§ WRITTEN PROBLEM
Answer these questions using the forum thread on Mykonos, one numbered answer per line:
1. Which two islands does Küsel recommend instead of Mykonos?
2. What reason does skyskrapas give for Mykonos being expensive?
3. Which island ranks second in the 2006 list of top islands in Europe?

§ PAGE TEXT
------------------------------------------------

# Why Mykonos?



## skyskrapas (Jun 7, 2007)

crystal waters!


----------



## Giorgio (Oct 9, 2004)

Good pics!
Love this island!


----------



## SouthernEuropean (Apr 2, 2007)

great island-never being there though


----------



## YelloPerilo (Oct 17, 2003)

Great island, had lots of fun there with my Greek friends.


----------



## Küsel (Sep 16, 2004)

It's way too touristic - go to Syros or Poros. I just was on the latter one, it's really beautiful and you can make daytrips to Hydra, Athens or Epidauros. I WANT TO GO BACK!


----------



## YelloPerilo (Oct 17, 2003)

We also went to Paros, Delos, Thessaloniki and Athen and had a great time there. It was off season and most tourists left the islands already. I would like to visit Greece again.


----------



## TohrAlkimista (Dec 18, 2006)

I prefer IOS, less expensive!


----------



## skyskrapas (Jun 7, 2007)

People love it or hate it. It is expensive because the Athenian jetset has summer houses there and they pay high prices for services. Most people go there for 24 hours party, some enjoy nice and quiet beaches near luxury hotels and yes it is a surfers paradise too.

Why Mykonos Paradise Beach? http://www.youtube.com/watch?v=ADDbEtfKQJ0


----------



## samba_man (Dec 26, 2004)

Beaultiful destination for summer holidays in EU.


----------



## Brad (May 19, 2006)

Why Mykonos?
It is very strange, that nobody answered to this question yet.

I have the answer!

Because it is the main gay resort in Europe :lol:


----------



## SouthernEuropean (Apr 2, 2007)

how do you know?


----------



## Küsel (Sep 16, 2004)

Sorry, even though I am not gay I know that, it's written in every travel guide. It's just the gay paradize, but why not, nothing wrong with that


----------



## Giorgio (Oct 9, 2004)

Its well-known fact!
Pretty much gay capital of Europe. :lol:


----------



## SouthernEuropean (Apr 2, 2007)

yeah it's full of gays and lot of gay parties there,just wondering if it's so famous in Europe..but it seems that yes..


----------



## skyskrapas (Jun 7, 2007)

Trying to find answers why Mykonos?

*Top Islands in Europe 2006 (Conde Nast Travellers Reader Awards)*
1. Mykonos and the Cyclades 
2. Madeira 
3. Capri 
4. Sicily 
5. Crete 
6. Mallorca and the Balearics 
7. Hvar and the Dalmatians, Croatia 
8. Rhodes and the Dodecanese 
9. Sardinia 
10. Corfu and the Ionians 

*Top Islands in Europe 2005 (Conde Nast Travellers Reader Awards)*
1. Mykonos & the Cyclades
2. Majorca & Minorca 
3. Sicily

*Top Islands in Europe 2004 (Conde Nast Travellers Reader Awards)*
1. Mykonos & the Cyclades


----------



## Murci (Nov 18, 2006)

------------------------------------------------

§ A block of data
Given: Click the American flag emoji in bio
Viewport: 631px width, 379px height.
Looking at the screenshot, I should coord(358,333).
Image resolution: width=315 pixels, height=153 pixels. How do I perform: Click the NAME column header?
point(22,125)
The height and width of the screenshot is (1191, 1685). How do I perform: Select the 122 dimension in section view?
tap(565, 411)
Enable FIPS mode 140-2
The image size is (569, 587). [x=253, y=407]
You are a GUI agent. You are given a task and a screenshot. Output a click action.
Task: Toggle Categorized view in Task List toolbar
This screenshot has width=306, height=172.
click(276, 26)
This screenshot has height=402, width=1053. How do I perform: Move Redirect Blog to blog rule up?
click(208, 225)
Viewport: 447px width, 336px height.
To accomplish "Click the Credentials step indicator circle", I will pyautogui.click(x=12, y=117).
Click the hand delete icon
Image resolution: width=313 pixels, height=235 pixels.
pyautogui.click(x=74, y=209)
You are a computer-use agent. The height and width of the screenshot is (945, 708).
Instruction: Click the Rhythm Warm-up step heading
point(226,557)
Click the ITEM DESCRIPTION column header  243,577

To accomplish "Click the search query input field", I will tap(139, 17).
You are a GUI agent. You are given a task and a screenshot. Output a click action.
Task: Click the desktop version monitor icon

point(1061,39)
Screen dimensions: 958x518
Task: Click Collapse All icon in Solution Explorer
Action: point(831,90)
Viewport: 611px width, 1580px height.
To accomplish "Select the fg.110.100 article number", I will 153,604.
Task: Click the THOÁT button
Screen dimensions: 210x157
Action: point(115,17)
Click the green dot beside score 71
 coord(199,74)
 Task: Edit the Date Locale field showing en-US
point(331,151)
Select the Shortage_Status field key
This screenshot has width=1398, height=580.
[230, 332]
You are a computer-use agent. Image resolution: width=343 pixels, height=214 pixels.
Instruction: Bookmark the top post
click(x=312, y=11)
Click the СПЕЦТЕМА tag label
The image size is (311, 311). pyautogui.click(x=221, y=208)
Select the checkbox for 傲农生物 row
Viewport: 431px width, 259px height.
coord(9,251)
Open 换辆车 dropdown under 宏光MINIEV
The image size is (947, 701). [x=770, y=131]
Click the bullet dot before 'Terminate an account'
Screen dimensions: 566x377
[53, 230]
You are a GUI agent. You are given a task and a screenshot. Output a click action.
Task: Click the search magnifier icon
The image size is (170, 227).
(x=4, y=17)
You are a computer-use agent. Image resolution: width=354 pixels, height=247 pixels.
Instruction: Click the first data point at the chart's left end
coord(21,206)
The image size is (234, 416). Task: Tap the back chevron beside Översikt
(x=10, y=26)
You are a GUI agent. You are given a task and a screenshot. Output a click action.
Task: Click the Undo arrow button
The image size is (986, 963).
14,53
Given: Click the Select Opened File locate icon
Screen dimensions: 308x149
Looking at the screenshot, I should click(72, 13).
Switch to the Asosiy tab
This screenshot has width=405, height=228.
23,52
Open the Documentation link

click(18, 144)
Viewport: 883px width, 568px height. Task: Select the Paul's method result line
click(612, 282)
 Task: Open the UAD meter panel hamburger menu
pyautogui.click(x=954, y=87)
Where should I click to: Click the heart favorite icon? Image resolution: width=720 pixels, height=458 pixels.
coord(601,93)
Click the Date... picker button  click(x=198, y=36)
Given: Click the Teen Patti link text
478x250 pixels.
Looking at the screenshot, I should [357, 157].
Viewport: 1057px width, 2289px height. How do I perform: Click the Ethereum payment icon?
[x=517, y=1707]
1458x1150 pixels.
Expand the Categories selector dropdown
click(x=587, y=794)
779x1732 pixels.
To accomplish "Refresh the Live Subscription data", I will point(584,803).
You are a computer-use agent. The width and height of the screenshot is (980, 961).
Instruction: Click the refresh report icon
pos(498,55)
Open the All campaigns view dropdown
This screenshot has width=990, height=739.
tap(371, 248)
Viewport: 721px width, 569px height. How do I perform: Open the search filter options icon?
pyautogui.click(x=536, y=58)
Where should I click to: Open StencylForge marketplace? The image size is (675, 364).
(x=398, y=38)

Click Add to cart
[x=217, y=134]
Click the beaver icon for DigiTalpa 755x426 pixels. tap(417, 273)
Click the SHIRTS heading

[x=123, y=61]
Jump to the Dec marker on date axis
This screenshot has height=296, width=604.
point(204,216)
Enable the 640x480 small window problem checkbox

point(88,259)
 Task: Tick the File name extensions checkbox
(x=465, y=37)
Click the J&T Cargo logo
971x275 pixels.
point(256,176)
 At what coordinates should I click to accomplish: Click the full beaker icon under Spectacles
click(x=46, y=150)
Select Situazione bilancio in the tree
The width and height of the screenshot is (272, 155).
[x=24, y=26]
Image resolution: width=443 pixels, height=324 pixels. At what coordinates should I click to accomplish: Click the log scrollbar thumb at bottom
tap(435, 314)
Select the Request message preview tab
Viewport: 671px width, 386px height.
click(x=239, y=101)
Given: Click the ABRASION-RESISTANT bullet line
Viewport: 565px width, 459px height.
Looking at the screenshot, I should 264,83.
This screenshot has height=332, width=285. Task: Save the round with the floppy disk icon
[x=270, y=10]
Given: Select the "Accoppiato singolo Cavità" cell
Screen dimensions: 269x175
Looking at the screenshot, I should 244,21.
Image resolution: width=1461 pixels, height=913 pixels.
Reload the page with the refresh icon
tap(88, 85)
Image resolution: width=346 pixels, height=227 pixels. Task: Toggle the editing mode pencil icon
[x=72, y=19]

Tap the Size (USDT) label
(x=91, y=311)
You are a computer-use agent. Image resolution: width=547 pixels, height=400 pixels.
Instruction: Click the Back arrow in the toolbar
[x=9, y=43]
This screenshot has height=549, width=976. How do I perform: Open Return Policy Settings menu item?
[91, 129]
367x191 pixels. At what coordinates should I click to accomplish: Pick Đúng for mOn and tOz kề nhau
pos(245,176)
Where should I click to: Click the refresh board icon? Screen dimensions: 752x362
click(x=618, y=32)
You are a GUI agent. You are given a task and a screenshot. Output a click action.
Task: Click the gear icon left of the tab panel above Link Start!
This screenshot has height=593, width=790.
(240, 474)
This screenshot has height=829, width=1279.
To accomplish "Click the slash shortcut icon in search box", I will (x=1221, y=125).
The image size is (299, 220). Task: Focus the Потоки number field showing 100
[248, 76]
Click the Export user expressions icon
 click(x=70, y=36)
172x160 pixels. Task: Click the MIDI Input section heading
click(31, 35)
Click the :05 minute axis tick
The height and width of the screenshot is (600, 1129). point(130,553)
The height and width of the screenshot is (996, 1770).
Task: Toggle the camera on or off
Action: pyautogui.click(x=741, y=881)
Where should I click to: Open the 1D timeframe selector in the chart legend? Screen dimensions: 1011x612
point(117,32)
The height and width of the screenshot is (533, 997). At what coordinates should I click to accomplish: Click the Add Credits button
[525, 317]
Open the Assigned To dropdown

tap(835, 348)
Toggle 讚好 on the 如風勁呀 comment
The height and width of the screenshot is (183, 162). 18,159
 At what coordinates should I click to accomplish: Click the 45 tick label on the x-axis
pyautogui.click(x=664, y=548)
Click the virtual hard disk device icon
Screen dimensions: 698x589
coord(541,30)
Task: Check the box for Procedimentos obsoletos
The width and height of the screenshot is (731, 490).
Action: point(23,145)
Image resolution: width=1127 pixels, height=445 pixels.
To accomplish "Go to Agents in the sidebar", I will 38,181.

------------------------------------------------

§ OUTPUT FOR THIS TASK
1. Syros and Poros.
2. The Athenian jetset has summer houses there and pays high prices for services.
3. Madeira.